「知将・上田利治28」76年日本シリーズ(1)(後編)

 【気骨で生きる〜知将・上田利治28】(後編)

 今、戦っている巨人に川上はすでにいない。しかし、代わって采配を振る長嶋茂雄はカリスマ性では川上を上回り、実績、人気もスター性も勝るとも劣らない。ただ、長嶋には当たり前ながら川上の老獪(ろうかい)さはない。

 「巨人に勝つ」。上田の「気骨」がこの日本シリーズでどう出るか。

 阪急連勝で第3戦は舞台を西宮へ移した。10月27日。阪急は中3日で山田、巨人は加藤初を先発させた。阪急の勢いに変わりはない。初回、マルカーノとウイリアムスの連続2塁打などで4点を奪い、五回にダメを押す3点を加え、3連勝とした。

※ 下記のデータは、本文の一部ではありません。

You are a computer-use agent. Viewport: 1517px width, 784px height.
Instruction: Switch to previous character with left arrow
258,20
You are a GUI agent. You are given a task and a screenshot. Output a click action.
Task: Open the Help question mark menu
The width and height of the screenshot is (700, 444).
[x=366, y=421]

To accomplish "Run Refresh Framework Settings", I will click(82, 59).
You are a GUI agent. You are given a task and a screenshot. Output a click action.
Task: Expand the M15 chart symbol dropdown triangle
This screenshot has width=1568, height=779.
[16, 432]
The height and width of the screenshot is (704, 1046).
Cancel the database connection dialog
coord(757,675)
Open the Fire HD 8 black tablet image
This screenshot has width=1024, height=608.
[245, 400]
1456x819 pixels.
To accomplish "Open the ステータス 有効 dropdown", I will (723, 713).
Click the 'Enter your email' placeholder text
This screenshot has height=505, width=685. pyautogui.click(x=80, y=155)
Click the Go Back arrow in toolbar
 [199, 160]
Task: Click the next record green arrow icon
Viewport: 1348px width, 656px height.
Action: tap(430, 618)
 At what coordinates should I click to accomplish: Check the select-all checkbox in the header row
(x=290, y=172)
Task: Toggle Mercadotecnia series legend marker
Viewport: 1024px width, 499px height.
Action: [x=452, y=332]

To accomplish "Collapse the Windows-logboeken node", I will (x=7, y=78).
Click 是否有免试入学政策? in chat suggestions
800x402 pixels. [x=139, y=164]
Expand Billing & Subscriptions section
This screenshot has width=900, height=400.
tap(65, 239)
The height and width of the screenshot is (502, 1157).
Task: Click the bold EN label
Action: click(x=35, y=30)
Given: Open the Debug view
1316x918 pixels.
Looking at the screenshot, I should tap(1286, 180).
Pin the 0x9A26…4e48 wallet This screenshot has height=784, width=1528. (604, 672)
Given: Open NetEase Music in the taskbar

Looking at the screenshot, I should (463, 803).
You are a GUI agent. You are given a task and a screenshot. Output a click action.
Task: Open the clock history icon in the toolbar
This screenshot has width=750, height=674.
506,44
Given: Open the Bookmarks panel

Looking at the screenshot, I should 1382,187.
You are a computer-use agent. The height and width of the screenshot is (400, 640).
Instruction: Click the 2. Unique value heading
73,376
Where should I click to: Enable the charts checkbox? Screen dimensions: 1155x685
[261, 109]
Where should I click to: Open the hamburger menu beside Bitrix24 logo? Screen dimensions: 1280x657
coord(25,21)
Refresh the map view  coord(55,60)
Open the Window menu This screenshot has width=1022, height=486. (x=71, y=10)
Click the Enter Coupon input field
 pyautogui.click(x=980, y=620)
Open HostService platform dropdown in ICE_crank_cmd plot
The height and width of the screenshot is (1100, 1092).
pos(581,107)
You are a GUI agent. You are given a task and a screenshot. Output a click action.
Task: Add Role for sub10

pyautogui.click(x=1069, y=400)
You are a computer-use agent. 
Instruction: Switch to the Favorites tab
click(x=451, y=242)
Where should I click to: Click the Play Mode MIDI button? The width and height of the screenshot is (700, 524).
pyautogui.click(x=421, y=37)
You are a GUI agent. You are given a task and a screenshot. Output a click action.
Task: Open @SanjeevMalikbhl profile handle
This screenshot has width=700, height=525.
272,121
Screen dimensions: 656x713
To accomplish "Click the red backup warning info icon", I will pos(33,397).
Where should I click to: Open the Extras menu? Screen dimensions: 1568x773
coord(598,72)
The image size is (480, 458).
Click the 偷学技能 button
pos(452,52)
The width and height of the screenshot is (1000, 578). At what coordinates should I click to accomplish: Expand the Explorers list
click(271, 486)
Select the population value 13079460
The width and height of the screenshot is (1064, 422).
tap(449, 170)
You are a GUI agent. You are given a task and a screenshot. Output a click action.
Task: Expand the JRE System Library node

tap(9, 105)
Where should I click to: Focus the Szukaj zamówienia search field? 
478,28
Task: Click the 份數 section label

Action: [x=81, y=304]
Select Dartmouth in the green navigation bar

 山田は3度目の巨人とのシリーズで初勝利を記録した(過去5度先発)。3連勝した後4連敗した前例(注1)はある。だが、誰がこの先の暗転を予感したか。

 予定の第4戦が雨で流れ、10月29日に順延。勝負事で「雨は流れを変える」というのは、不思議ながら、ある。

 「俺が一気に流れを変えたかもしれん」。第4戦で投げた山口高志がそう言った。=敬称略=

(注1)1958(昭和33)年のシリーズでは、巨人が第1戦から3連勝して王手をかけた後、西鉄が4連勝して逆転日本一となった。このシリーズでは稲尾が4勝という大車輪の活躍だった。